By Jen Moore, October 21, 2019.
Indigenous Peruvians protest mining pollution, 2015. (Shutterstock)
In late April 2017, U.S. investigative journalist John Dougherty and I were screening Johns documentary Flin Flon Flim Flam in Peru. The film documents violence, environmental contamination, broken promises, and police repression at mining projects owned by the Canadian mining company Hudbay Minerals in several countries including in Peru.
As we left the Cusco Cultural Center after a Friday evening screening, we were surrounded by 15 to 20 plain clothes police and a handful of immigration officials.

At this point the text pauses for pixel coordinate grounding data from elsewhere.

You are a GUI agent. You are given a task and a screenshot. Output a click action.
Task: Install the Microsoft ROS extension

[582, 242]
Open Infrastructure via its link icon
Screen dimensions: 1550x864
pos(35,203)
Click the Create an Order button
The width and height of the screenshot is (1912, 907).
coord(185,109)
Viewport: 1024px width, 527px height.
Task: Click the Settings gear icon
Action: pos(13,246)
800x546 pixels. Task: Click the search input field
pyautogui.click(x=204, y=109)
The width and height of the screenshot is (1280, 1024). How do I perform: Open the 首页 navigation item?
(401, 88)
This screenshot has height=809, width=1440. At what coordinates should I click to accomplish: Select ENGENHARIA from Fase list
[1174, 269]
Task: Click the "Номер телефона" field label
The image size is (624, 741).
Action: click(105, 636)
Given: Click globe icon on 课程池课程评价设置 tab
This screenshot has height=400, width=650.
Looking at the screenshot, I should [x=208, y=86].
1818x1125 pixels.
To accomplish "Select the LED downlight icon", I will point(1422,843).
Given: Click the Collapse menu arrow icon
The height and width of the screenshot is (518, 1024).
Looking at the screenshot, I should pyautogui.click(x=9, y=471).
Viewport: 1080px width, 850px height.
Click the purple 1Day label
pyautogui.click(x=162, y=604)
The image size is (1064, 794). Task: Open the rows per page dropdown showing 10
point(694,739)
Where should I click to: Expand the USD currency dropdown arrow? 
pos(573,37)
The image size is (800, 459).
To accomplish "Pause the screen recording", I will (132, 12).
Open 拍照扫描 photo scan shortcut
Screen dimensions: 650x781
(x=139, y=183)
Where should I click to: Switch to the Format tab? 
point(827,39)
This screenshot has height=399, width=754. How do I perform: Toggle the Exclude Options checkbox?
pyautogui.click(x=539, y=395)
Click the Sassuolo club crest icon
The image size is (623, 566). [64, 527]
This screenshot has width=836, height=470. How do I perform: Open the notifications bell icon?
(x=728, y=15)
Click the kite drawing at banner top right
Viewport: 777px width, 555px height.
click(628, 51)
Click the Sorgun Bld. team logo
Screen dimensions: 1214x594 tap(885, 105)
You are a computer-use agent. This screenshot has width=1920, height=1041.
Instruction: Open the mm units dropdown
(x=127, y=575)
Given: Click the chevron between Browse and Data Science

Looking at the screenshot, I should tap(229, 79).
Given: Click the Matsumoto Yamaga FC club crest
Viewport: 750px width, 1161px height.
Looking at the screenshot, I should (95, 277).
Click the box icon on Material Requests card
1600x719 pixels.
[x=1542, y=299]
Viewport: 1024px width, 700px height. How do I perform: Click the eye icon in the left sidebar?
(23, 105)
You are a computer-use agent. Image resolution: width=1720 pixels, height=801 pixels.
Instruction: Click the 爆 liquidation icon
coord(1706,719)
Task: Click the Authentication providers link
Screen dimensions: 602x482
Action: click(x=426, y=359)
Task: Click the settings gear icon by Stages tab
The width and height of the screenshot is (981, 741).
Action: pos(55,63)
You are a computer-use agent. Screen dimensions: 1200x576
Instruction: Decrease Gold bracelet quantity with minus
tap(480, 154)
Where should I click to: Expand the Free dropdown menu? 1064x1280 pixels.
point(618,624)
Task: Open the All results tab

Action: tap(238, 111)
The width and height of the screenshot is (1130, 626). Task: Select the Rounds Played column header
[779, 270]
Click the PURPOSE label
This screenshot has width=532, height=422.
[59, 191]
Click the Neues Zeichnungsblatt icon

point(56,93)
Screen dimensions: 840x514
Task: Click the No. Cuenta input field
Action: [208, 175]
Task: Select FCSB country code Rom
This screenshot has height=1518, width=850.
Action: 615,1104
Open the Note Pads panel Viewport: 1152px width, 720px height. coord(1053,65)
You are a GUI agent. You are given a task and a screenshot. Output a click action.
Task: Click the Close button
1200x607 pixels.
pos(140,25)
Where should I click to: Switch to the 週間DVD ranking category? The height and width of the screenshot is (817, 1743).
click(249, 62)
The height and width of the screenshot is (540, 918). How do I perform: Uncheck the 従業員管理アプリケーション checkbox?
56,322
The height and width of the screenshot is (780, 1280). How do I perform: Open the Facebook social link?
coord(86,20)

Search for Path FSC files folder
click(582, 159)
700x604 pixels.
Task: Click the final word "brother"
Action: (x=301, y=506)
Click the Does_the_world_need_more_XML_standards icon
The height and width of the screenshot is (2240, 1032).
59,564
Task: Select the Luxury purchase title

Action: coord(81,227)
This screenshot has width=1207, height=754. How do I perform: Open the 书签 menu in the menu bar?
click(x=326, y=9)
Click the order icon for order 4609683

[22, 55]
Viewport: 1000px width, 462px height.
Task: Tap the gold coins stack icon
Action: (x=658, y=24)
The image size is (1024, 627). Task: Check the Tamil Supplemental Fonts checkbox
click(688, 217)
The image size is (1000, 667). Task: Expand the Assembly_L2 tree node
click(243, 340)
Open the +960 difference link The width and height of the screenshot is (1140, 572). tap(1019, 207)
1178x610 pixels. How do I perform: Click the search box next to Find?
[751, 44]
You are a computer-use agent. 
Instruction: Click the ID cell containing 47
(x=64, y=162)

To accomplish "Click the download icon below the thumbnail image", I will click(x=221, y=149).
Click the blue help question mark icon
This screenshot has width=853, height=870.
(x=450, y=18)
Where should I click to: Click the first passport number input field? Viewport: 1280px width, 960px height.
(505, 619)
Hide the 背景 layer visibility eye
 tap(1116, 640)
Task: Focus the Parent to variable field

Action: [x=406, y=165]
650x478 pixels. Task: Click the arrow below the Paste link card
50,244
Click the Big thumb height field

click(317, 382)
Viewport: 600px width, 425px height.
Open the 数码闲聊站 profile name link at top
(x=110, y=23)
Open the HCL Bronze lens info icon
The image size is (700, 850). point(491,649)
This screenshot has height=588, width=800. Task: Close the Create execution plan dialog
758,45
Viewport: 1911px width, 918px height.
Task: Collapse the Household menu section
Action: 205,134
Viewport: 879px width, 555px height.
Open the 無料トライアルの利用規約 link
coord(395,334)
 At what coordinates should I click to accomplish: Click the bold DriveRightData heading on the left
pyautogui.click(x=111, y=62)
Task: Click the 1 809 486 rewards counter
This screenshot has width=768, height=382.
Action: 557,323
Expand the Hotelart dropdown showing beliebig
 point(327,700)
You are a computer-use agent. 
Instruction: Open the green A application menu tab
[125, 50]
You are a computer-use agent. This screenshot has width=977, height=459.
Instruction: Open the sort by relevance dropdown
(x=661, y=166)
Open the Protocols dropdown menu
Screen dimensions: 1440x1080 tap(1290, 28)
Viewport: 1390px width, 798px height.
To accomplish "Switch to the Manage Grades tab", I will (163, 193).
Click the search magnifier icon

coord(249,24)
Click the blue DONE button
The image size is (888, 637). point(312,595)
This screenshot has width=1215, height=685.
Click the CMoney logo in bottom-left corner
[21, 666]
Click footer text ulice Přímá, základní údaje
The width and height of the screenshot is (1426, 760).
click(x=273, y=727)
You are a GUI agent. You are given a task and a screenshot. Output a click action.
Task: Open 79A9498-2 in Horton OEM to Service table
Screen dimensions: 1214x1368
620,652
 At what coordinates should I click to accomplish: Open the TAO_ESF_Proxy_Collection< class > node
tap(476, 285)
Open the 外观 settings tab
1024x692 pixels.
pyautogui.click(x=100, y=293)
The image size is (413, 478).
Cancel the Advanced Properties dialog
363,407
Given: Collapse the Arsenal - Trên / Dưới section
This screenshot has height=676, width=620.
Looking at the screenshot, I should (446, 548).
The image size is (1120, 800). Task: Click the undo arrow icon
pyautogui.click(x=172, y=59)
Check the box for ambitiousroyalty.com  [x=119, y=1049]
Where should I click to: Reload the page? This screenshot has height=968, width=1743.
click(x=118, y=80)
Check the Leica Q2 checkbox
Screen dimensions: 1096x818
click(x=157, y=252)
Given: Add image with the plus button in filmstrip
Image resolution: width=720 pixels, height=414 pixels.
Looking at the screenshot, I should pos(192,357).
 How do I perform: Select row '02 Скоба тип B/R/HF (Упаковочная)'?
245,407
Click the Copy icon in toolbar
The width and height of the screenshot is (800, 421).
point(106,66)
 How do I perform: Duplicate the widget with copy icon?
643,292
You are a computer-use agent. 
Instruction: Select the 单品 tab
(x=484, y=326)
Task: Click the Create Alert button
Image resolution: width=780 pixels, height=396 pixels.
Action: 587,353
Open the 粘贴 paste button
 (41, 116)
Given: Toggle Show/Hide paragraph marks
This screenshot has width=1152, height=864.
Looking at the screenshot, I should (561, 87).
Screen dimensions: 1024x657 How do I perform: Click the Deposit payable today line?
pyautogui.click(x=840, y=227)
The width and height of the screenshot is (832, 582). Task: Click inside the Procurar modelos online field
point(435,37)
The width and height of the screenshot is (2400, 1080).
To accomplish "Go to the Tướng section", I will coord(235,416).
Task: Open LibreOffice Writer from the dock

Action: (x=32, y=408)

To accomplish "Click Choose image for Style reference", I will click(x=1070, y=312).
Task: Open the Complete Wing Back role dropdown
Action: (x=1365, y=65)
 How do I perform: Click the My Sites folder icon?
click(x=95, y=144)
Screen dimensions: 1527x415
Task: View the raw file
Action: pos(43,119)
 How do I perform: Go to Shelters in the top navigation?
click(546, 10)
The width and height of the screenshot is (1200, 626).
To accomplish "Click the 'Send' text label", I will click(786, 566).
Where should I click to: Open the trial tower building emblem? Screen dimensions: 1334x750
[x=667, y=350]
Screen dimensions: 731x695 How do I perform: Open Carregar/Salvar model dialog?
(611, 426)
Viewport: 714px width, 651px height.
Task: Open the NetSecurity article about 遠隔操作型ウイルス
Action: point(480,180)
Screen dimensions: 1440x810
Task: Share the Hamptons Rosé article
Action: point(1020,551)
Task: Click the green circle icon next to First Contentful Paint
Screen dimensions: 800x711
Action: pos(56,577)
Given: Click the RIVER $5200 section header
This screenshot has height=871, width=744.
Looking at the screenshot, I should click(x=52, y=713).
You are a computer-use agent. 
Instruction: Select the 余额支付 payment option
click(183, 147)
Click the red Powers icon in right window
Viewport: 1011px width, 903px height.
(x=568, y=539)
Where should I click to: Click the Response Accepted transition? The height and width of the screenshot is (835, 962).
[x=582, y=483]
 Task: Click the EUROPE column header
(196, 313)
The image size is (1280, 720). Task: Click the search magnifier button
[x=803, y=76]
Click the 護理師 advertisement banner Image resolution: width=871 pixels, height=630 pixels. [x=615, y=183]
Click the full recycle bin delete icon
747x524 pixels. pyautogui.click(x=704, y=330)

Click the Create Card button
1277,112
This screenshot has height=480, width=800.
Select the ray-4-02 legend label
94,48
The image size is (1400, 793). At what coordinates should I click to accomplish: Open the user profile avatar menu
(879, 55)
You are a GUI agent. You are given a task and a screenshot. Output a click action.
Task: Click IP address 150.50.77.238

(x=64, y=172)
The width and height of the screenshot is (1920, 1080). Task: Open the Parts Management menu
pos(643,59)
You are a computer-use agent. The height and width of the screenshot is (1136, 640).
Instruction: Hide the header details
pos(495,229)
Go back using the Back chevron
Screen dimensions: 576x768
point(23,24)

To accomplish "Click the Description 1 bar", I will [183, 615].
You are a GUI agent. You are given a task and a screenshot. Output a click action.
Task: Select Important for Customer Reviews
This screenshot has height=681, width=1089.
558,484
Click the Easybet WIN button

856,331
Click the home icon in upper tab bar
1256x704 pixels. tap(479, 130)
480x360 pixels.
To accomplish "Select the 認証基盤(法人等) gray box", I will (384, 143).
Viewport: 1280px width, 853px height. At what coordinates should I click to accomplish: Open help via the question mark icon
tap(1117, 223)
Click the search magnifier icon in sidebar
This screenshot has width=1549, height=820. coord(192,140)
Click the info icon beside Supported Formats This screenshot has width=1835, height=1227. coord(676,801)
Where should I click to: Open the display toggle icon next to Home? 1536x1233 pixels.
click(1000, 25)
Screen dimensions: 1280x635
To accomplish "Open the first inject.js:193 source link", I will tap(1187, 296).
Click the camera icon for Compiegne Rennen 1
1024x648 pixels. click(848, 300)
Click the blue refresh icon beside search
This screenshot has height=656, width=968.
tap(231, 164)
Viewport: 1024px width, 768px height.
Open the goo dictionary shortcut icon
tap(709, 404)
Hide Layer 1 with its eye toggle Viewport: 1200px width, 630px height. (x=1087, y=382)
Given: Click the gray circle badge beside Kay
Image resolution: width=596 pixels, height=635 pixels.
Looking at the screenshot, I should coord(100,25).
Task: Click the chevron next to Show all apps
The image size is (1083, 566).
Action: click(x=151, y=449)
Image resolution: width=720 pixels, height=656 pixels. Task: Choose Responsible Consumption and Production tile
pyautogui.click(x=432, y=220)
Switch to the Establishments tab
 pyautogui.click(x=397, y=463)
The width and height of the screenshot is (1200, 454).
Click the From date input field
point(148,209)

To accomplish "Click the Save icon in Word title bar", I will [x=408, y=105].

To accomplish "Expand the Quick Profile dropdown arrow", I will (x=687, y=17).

They brought us to the Cusco immigration office, where they detained and interrogated us for four hours the maximum time permitted by law. We were finally released after midnight, thanks no doubt to pressure from friends and colleagues in Peru, throughout Latin America, and in the U.S. and Canada.
It was political detention, and the Interior Ministry made no secret of it.
Less than 12 hours after our release, the ministry released a communiqué accusing us of violating our tourist visas and posing a threat to public order by talking about the risks of mining, and by inciting communities to oppose mining activities. The ministry defended Hudbays mining operations and said we should be expelled.